Au Cambodge, bien au contraire, la boucle est bouclée. Au sein de l’Institut bouddhique, qui devient définitivement indépendant de l’EFEO en 1955, l’esprit indianiste que lui ont insufflé Louis Finot et Suzanne Karpelès demeure plus que jamais vivant. Les trois élèves les plus brillants du cours de sanskrit que Louis Finot avait dispensé à Hanoï, les Vénérables Chuon Nath, Huot That et Pang Khat, devenus collaborateurs de Suzanne Karpelès et membres correspondants de l’EFEO, commencent, en effet, leur carrière en enseignant les langues indiennes avant d’accéder aux responsabilités majeures à la tête du saṅgha khmer. Devenus les maîtres de l’enseignement officiel dispensé aux étudiants-moines dans tout le Cambodge, ils reproduisent les exigences rationalistes des universitaires français, avec même une raideur accrue en condamnant les vieilles pratiques ritualistes du bouddhisme local que les savants de l’EFEO se contentaient de ne pas comprendre.
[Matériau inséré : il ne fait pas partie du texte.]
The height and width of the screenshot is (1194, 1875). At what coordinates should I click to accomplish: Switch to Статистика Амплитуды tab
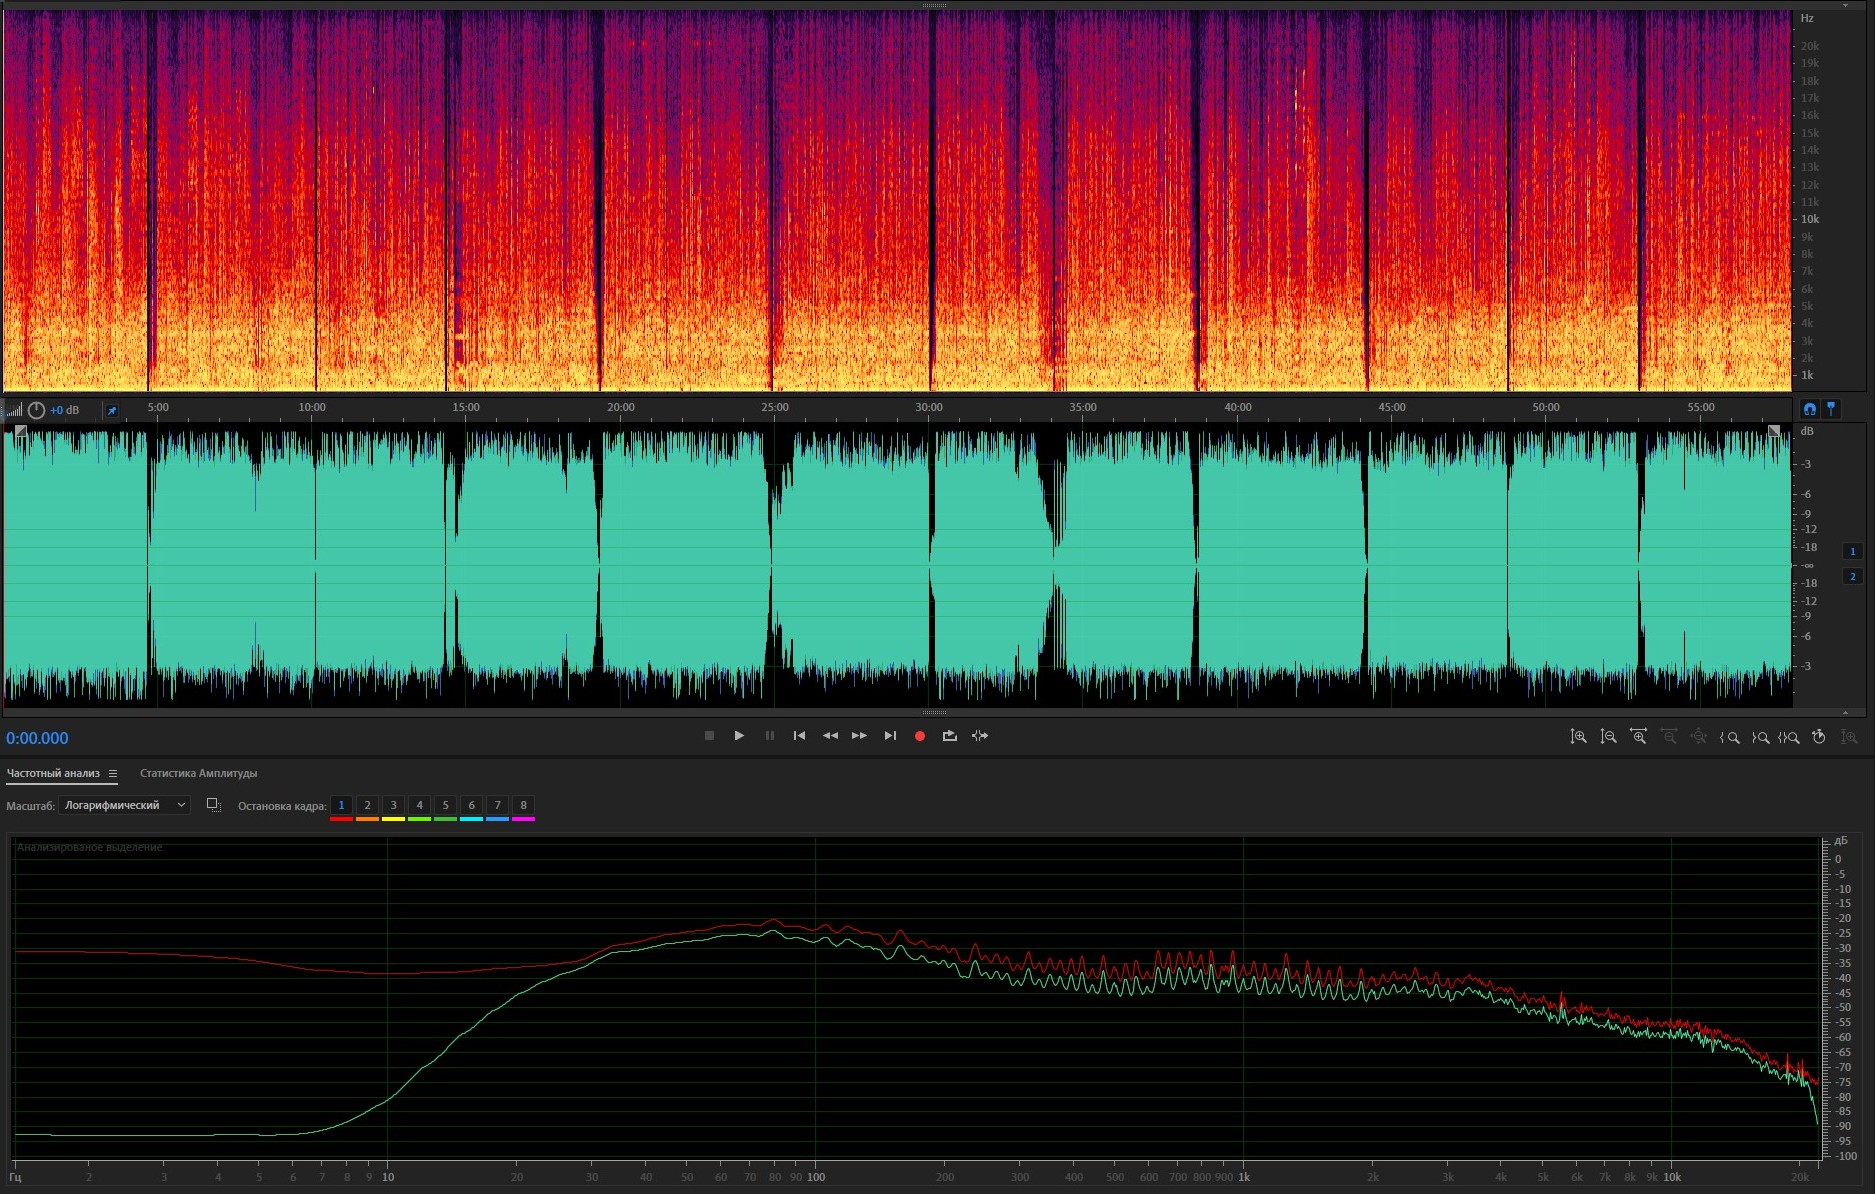tap(198, 773)
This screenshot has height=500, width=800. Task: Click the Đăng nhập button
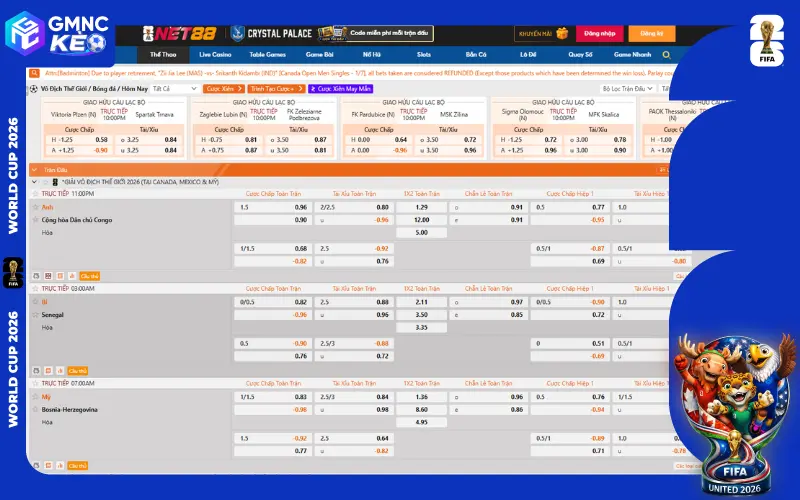tap(599, 34)
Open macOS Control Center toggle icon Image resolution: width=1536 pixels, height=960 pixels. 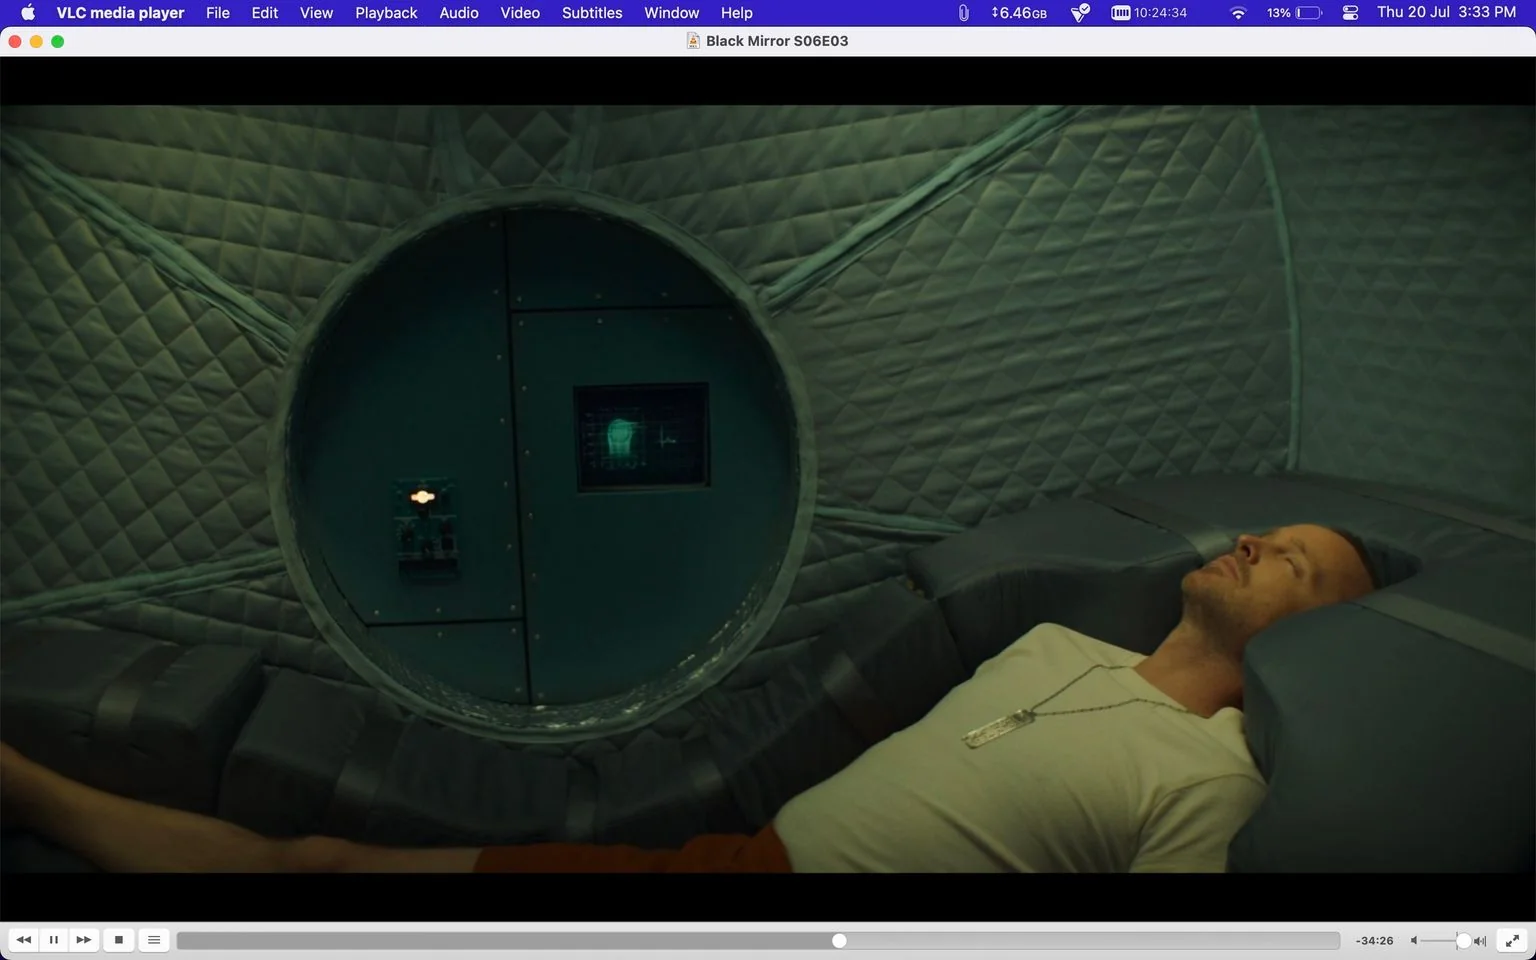1350,13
À l’ambition politique et sentimentale de retrouver la grandeur d’Angkor s’ajoute désormais l’exigence des hiérarques du saṅgha khmer adoubés par l’EFEO d’accéder à la compréhension littérale des textes du canon pâli et à l’orthopraxie définie par la « Corbeille de la discipline » (vinayapiṭaka). Une fois de plus, le Cambodge vivant et créatif doit s’effacer devant le dénigrement des savants, mais désormais ces savants sont des Khmers.

On peut, en guise de conclusion, rêver avec mon maître et ami Gérard Diffloth5 : « Comme tout aurait été différent si le premier directeur de l’École n’avait pas été un sanskritiste, mais un linguiste ou un ethnologue ! »

Olivier de Bernon

1  « Préambule de la Constitution du 21 septembre 1993 », dans les Constitutions du Cambodge, édition bilingue français-khmer, Kong Phirun et Jean-Marie Crouzatier éd., Presses de l’université des Sciences sociales de Toulouse, 1996, p. 192.

2  Il a pu arriver que les circonstances forcent les sanskritistes de l’EFEO à recouvrir leur « angkorisme » d’un badigeon moderne. En publiant en 1942 au Japon — en pleine guerre du Pacifique ! — un article intitulé « Un document capital sur le bouddhisme en Indochine, la stèle de Vàt Sithor », George Cœdès s’emploie comme il le peut, au moment où le Protectorat manque le plus de substance, de réaffirmer l’intérêt et la compétence de la France pour l’Indochine, sans un regard vers les Indochinois. La notion d’« Indochine » n’a évidemment aucune pertinence pour l’inscription K.III, datée de 890 Çaka (968 A.D.), qui renseigne sur le bouddhisme de la fin du Xe siècle, à l’époque du roi Jayavarman V, sous le règne duquel commence d’être édifié le Présat Ta Kéo.